[ISEA2016] Artist Statement: Ian Flitman — Jane

Artist Statement

Single/two-channel installation, 2015. Videos between 3 and 5 minutes each

“Jane” is a series of films comprising of six conversations between John and Jake about a woman they share; both are married to a woman called Jill. Each is replete with options for dialogue and camera angles that are initially randomly selected. The work also allows for user selection through navigation of the interactive master script for each selected conversation. Films last between over three minutes to a little over five. Form follows function as the vagaries of desire that the chimera of Jane embodies finds its perfect expression in the deliberately pliable text. Jane is a siren, a masterful mistress and wholly beyond normal expectations. She is the figment of the male imagination that exists only to haunt him. Jake and John the protagonists are ambivalent too. They can be read as individuals or the same person separated by the attrition of time. Taken as individuals, John is the older, more jaundiced and stoic of the pair. He is also probably the happier or at least more accepting of his marriage and its inevitable compromises. Jake is the more idealistic and yet the more troubled too. He bears the burden of a sexual ambiguity both in himself and the troubled relation his wife had with her father. Meaning and signification in ‘Jane’ is carefully modulated though its script in both its global structure and in its individual sets of more local variations. Globally each conversation consists of three parts each beginning with a pause of varying length, followed soon after by one of three key works spoken by either character, namely ‘last night’, ‘tonight’ and ‘fantasy’; thus the six conversations are formed. The overall schema then is:

Old Films, New Endings (Last Night Jake)
last night: John watched a film on TV last night.
fantasy: John makes up different endings to the film he watched.
tonight: Jane recommends an interesting film

Bedtime Stories (Last Night John)
last night: Jake’s wife tells him bedtime stories under certain circumstances
tonight: Jake describes the kind of bedtime stories his wife tells him
fantasy: The kind of stories that Jane tells.

Married Too Long (Fantasy Jake)
fantasy: John talks about the dream life he would like to lead.
last night: John has an argument with his wife.
tonight: John resolves to work things out with his wife

Sexual Conundrum (Fantasy John)
fantasy: While John is jealous of Jake’s married life, Jake is not so sure why.
tonight: Jane, her gay entourage and Jake’s sexuality
last night: Jake seeks a solution to his double life with Jane and his wife

Eat in Eat Out (Tonight Jake)
tonight: Jake has dinner cooked for him again tonight.
fantasy: John warns Jake about the perils of kitchen politics
last night: Farting and going to restaurants with Jane.

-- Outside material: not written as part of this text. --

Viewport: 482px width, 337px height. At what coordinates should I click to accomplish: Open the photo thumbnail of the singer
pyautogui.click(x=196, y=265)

Filmic Fantasies (Tonight John)
tonight: John watches TV with his wife in silence, while Jake talks with his
fantasy: John observes his wife’s televisual fantasy. Jake cannot talk to Jane.
last night: John’s wife calls out for another man and the allure of screen sirens.

  1. The script internal variants manage to maintain credible meaning in each combination of their very many compound possibilities. The variant types used include:
    default lines that do not change except for camera angles; these are like fixed way-points in the sea of flux
  2. change of camera angle from a two shot to a closeup on the vast majority of lines
  3. groups of alternative lines where one alternative replaces another
  4. groups of alternatives lines that are linked to another group where changing one will change the others
  5. groups of groups with a two tier level of variation available to the user
  6. sequence sets used in the pauses that start each part where combinations of one to four shots are selectable
  7. a closed loop of lines where each line and variation can be spoken by either character

Film is a one-way street where the viewer is pacified as the largely submissive onlooker. “Jane” attempts to extend this paradigm as there is no definitive or privileged cut, no variation worthier than another. It is rather the sum of its manifold possibilities. The same goes in fact for its eponymous heroine, “Jane”. She is whatever the male characters fear and desire whatever their situation. “Jane” is simultaneously a daydream and a nightmare. Shape-shifter extraordinaire, she is the constantly mutating remainder of male desire. Whatever men crave and fear in the female sex, “Jane” exemplifies and amplifies. “Jane” eschews branching narrative. Instead variants that have localized polyvalence propagate semantically across neighbouring content. These maintain credible meaning in each combination of the very many compound possibilities available. Hence there is no definitive version, no directors cut. It is rather the sum of its manifold possibilities. The work in many ways belongs to the theatre with its black box setting. And it owes probably more to work of Samuel Beckett than anyone else. At its strange heart the piece is a writing automaton. It chooses what the algorithms decide for it against the carefully calculated script. “Jane” is also self-reflective about itself, film and narrative in general. It refers to old films and gives them different endings. It evokes the names of actors and actresses to conjure the clouds of narrative allusion associated with each. Elsewhere fairy tales are retold to Jake reflecting the couple’s sometimes disturbing psychology.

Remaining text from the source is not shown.